Of the 42 participants that were enrolled onto the trial, 40 were tested for all primary outcome measures. This was due to player commitment to international duty. However, no participants presented with adverse side effects to supplementation during the trial, and thus no participant was withdrawn. Basal (pretreatment) total serum 25[OH]D concentrations were 86 ± 20 and 85 ± 10 nmol·L−1 for high and moderate treatment groups, respectively (Fig. 1). These concentrations were not significantly different between groups (t = 0.20, P = 0.84).

FIGURE 1

FIGURE 1

Total serum 25[OH]D displayed a significant interaction effect (F = 4.30, P = 0.008) between dose and time. The exploration of this interaction identified that both groups showed significantly elevated 25[OH]D concentrations at weeks 6 (moderate = 108 ± 22 nmol·L−1 and high = 122 ± 25 nmol·L−1) and 12 (moderate = 163 ± 47 nmol·L−1 and high = 188 ± 66 nmol·L−1). However, upon supplementation withdrawal, the moderate treatment group demonstrated a return to 25[OH]D concentrations comparable with basal by week 18 (P = 0.178) whereas the high treatment did not (P = 0.007; Fig. 2A).

FIGURE 2

FIGURE 2

Concentrations of the bioactive metabolite 1α,25[OH]2D3 demonstrated a significant main effect for time (F = 6.13, P = 0.001). In the moderate treatment group, peak concentrations occurred at week 6 (141 ± 58 pmol·L−1). However, a delayed response was observed in the high group with peak 1α,25[OH]2D3 levels occurring at week 12 (112 ± 66 pmol·L−1; Fig. 2B). After supplementation withdrawal, the concentration of 1α,25[OH]2D3 declined significantly in both groups at week 18 (moderate = 107 ± 32 pmol·L−1 and high = 104 ± 42 pmol·L−1, P = 0.042) compared with concentrations at week 12 and was comparable with basal by this time point (P = 0.332).

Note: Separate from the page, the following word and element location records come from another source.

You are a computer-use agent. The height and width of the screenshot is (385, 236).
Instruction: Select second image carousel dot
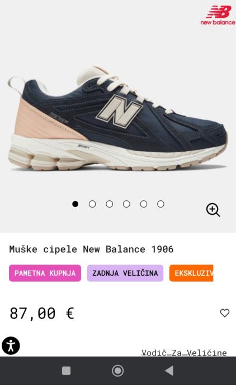coord(92,204)
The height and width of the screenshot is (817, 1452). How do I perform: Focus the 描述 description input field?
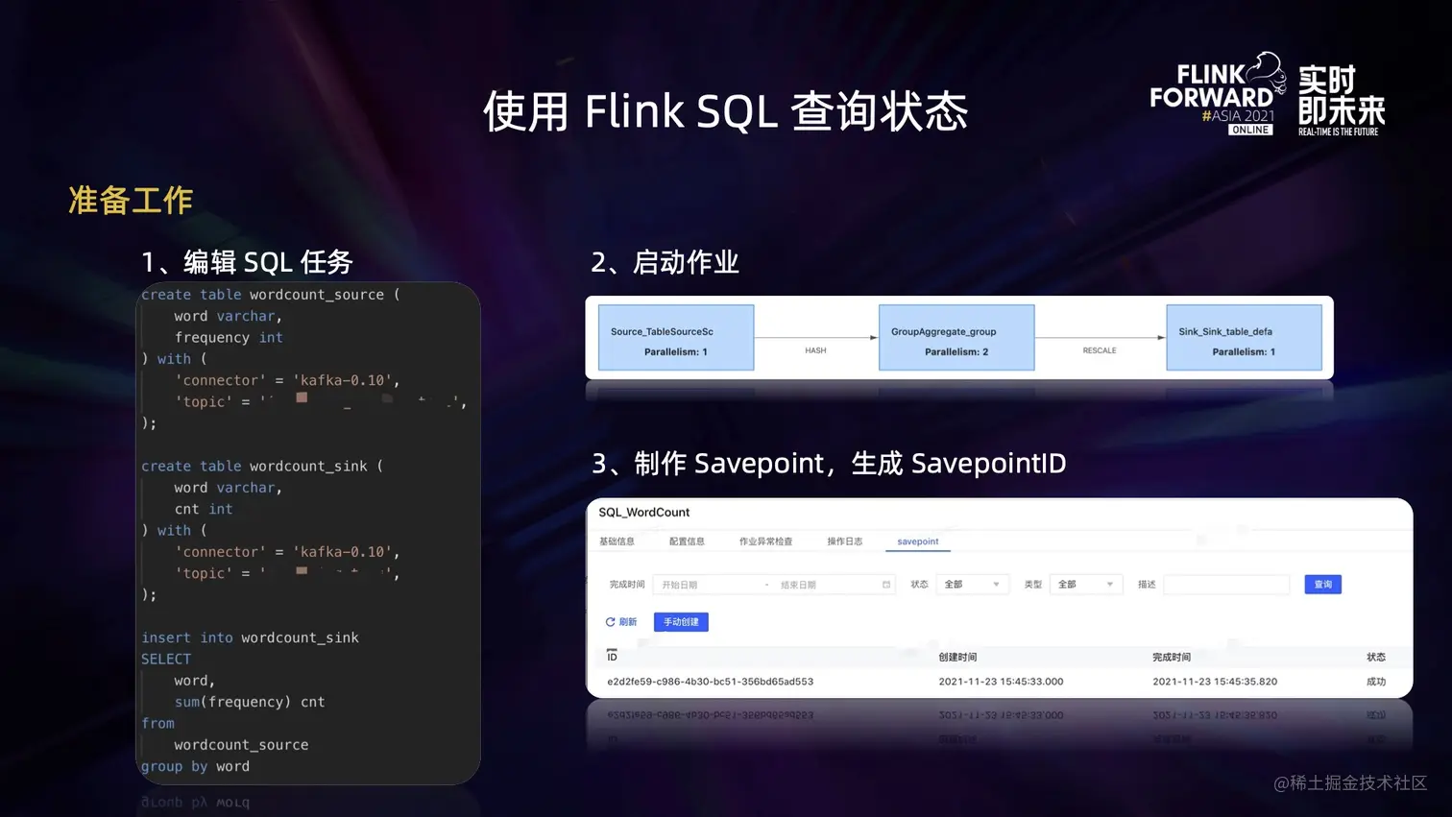[x=1226, y=585]
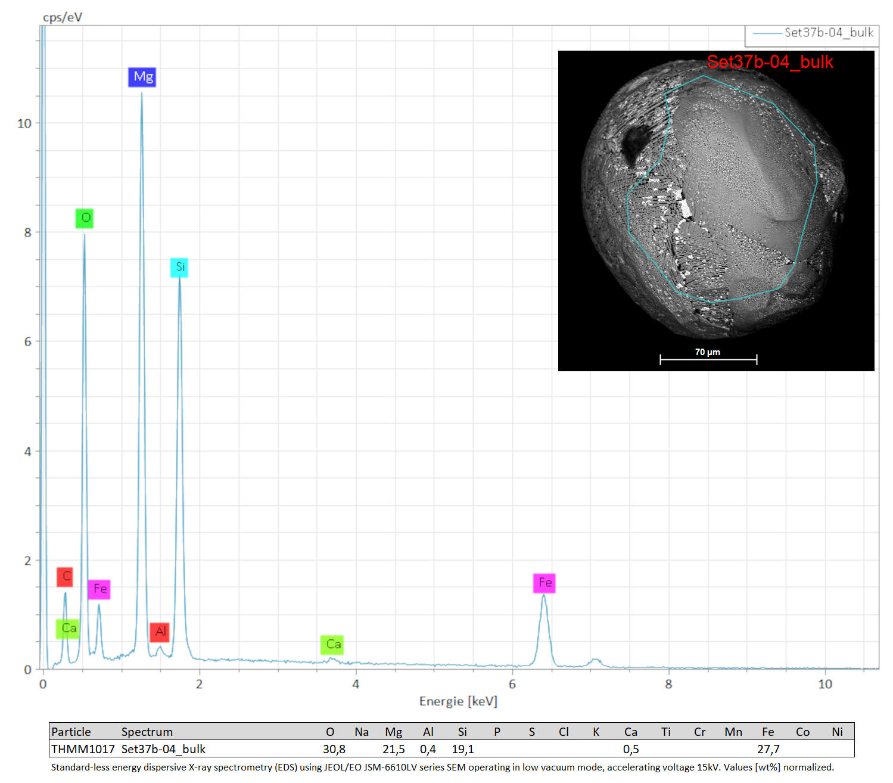The width and height of the screenshot is (893, 783).
Task: Click the magenta Fe label near 0.7 keV
Action: [x=99, y=589]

The inactivated metabolite 24,25[OH]D showed comparable values between groups at basal (moderate = 8.3 ± 2.5 nmol·L−1 and high = 7.1 ± 1.7 nmol·L−1). Both groups showed significant increases in this metabolite by week 6 (moderate, P = 0.011; high, P = 0.000), which continued to increase between weeks 6 and 12. A significant interaction effect was also detected as the high treatment group displayed markedly higher peak 24,25[OH]D concentrations (17.3 ± 4.5 nmol·L−1) versus moderate treatment (11.8 ± 1.9 nmol·L−1). Interestingly, 1α,25[OH]2D3 declined after supplementation withdrawal, whereas 24,25[OH]D remained significantly elevated at week 18 when compared with basal values in both treatment groups (moderate, 11.4 ± 2.2 and high, 15.7 ± 4.6 nmol·L−1; P = 0.000 for both groups).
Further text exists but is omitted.